The N'Swakamok Native Friendship Centre is a Native Friendship Centre assisting Indigenous peoples of Canada migrating to or already living in Greater Sudbury, Ontario. The Friendship Centre has developed and implemented programs and activities that serve the social, cultural, and recreational needs of the urban Native community in Sudbury.

== Name and region ==
N'Swakamok translates to 'where the three roads meet' in the Ojibwe language and is the original name for the area including present-day Sudbury. The Whitefish Lake Reserve was located just southwest of Sudbury, and Wahnapitae First Nation is located west across Lake Wanapitei.

==History==
In 1969, a white paper calling attention to local Indigenous issues was circulated. Journalist Lisa Shawongonabe wrote that white paper was likely composed by the founders of the N'Swakamok Native Friendship Centre, which was first established in 1967, through the efforts of the Nickel Belt Indian Club. The directors and some of the members were actively involved in doing work such as courtwork and referral work for the Indigenous community of Sudbury.

In 1972, the Friendship Center was officially incorporated under the name of the Indian-Eskimo Friendship Centre. The steering committee, which consisted of 11 people, then hired for four positions: director, secretary, program director, and trainee to work with a local courtworker. The original location of the Friendship Centre was on Ignatius Street. The then moved Douglas Street, which provided more office space, and on to Larch Street.

The Centre is now located at 110 Elm Street, in Downtown Sudbury, and has purchased its building in 1982. It formally changed its name to N'Swakamok Native Friendship Centre in 1983.

== Aims and objectives ==
- To provide a medium for the meeting of Native and non-Native people and the development of mutual understanding through common activities.
- To stimulate and assist Native self-expression and the development of Native leadership by providing assistance in the implementation of programmes and services which provide opportunities for Native people to improve their social and economic status.
- To assist and encourage the study of Native needs and the planning of services with Native people in both public and private agencies.
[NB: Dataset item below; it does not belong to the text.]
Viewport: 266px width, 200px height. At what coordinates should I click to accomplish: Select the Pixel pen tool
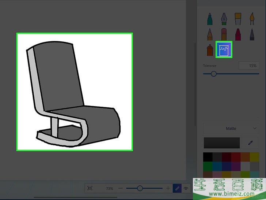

The Friendship Centre is governed by a Board of Directors, who are elected at annual meetings of public attendance. Membership fees are $1.00 for students, $2.00 for adults, and $3.00 for families. The Friendship Centre also works cooperatively with both public and private agencies of drug and alcohol abuse and legal and social services. It is able to develop its programs in a way that reflects its community and their communication practices and styles. The N'Swakamok Native Friendship Centre has grown in knowledge, skills, communication, space and staff. Presently it houses 14 different supportive programs, hosts many activities and provides employment for 28 staff. Programs offered by the Friendship Centre include an Aboriginal Courtwork Program, a Literacy Program, an Employment Program, an Aboriginal Family Support Program, and a Community Support Program.

== Activities ==
Over the past 10 years, the Friendship Centre has developed and implemented a philosophy of community development as a part of program delivery. The Land Base Committee of the Friendship Centre began fundraising and planning in 1983. By 1986, the Committee purchased 64 acre of land on the outskirts of Sudbury, which helped to provide both cultural growth and awareness.

The N'swakamok Native Friendship Centre hosts an annual powwow celebrating National Indigenous Peoples Day at Bell Park, with hundreds of participants. They have also hosted memorials and celebrations of life.

Every year, the centre hosts an Every Child Matters Walk on September 30, the annual National Day for Truth and Reconciliation.